NOD1 and NLRP2, as the nucleotide-binding oligomerization domain-like receptor (NLPs) members, function as the pattern recognition receptors (PRR) to recognize the pathogen-associated molecular patterns (PAMP) or damage-associated molecular pattern (DAMP) from external stimuli and activate the downstream of caspases through the classical pyroptosis-signaling pathway [26]. Our study demonstrated that NLRP2 was highly expressed in the high-risk group of HNSCC. Similarly, NOD1 and NLRP2 function as risk genes in pyroptosis-related prognostic gene signature related to pyroptosis of lung adenocarcinoma [11]. Recent reports found that NLRP2 elevated the level of profibrotic mediators, but reduced the expression of proinflammatory cytokines and reduced the apoptotic cell rate in proximal tubular epithelial cells [26].

Although the association between pyroptosis and antitumor immunity has been discussed, there is no consensus on the molecular mechanism.
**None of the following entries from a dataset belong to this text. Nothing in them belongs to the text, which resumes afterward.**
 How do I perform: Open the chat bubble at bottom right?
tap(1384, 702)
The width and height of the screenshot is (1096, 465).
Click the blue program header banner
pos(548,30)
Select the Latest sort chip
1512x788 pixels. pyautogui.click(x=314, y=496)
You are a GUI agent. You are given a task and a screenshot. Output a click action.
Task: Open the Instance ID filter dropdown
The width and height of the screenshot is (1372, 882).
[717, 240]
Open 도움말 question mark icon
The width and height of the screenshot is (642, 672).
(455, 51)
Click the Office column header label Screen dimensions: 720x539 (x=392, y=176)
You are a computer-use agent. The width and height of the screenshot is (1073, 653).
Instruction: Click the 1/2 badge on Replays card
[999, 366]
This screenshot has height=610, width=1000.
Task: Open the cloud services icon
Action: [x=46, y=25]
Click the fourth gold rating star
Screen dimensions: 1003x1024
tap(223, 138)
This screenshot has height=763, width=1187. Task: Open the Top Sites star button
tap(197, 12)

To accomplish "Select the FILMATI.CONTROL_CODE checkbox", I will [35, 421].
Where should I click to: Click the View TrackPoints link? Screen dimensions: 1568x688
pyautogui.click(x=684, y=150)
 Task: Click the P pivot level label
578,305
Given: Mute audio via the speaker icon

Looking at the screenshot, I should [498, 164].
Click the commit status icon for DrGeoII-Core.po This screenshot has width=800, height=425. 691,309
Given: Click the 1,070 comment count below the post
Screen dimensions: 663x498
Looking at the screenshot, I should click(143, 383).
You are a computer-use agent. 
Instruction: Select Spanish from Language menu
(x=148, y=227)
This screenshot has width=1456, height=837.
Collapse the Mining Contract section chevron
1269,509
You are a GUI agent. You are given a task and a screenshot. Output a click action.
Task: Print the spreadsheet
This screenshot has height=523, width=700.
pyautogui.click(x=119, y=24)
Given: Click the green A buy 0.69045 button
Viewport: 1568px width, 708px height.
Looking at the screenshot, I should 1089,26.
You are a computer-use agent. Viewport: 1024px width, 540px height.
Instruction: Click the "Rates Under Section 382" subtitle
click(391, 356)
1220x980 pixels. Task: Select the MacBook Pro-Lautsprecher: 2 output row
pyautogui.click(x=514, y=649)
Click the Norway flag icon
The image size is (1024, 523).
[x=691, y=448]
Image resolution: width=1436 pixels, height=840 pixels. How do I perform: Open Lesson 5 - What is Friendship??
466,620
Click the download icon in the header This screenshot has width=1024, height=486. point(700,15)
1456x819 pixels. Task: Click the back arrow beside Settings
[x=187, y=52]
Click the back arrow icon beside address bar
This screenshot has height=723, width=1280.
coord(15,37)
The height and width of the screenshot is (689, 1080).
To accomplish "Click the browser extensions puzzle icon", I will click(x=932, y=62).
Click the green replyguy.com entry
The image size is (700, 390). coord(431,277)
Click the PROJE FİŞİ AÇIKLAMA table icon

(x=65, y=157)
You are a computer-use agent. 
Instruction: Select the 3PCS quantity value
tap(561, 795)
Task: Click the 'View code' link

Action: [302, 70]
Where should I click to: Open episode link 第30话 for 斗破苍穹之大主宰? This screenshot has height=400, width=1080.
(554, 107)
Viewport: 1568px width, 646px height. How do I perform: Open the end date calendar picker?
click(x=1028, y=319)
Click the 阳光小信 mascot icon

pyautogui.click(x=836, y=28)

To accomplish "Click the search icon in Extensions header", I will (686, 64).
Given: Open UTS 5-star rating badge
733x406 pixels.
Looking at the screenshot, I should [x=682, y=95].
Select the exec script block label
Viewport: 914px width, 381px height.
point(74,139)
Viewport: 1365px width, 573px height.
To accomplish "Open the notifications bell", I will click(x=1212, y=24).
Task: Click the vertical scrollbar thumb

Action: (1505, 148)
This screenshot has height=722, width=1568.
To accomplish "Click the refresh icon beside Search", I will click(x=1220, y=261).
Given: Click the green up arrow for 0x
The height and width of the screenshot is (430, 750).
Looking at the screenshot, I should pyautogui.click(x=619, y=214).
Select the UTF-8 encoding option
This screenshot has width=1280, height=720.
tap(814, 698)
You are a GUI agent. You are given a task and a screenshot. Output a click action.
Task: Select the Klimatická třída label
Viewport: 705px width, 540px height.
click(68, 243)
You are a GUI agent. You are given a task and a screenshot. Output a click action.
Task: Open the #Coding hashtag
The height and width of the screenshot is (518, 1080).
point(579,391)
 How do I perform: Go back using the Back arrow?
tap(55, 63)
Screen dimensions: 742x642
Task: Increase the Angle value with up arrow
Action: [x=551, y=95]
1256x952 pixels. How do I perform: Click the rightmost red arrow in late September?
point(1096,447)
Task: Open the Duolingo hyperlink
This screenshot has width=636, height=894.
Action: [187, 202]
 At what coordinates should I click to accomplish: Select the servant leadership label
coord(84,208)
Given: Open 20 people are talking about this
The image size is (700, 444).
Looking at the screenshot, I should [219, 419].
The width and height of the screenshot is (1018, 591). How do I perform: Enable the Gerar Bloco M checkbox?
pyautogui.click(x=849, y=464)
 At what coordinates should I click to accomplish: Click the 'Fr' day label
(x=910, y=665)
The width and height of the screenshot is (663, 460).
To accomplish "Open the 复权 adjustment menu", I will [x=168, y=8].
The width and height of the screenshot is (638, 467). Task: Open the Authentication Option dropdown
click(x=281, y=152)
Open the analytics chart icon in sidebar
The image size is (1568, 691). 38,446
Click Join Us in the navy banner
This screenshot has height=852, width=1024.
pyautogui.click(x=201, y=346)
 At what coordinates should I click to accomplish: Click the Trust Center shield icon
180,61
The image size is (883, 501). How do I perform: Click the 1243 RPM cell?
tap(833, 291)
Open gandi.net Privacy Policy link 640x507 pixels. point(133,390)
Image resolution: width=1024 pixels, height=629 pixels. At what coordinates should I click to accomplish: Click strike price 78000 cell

PI3K-Akt signaling pathway impacts the tumor growth, migration, survival, and metabolism [27]. Recent research has demonstrated that pyroptosis is induced by ischemia-reperfusion through the PI3K-Akt signaling pathway in neurons [28]. In addition, the activation of the IL-17signaling pathway augments pyroptosis with GSDMD cleave and IL-1 1β and IL-18 release in pneumonia-induced sepsis [29]. This evidence supports our results on the role of the IL-17 and PI3K-Akt signaling pathways in high-risk HNSCC.

5. Conclusion

Our study constructed a prognostic risk signature based on genes and suggested a role of the PI3K-Akt signaling pathway and the IL-17 signaling pathways in poor survival of HNSCC, which emphasized the critical importance of pyroptosis in HNSCC and provides a novel perspective of the HNSCC therapy.

Data Availability

The data are available at the TCGA (https://portal.gdc.cancer.gov/).

Conflicts of Interest

The authors declare that they have no conflicts of interest.

Acknowledgments

This work was supported by Shenzhen People’s Hospital for Young and Middle-Aged Co-PI Foster Project (SYJCYJ202105).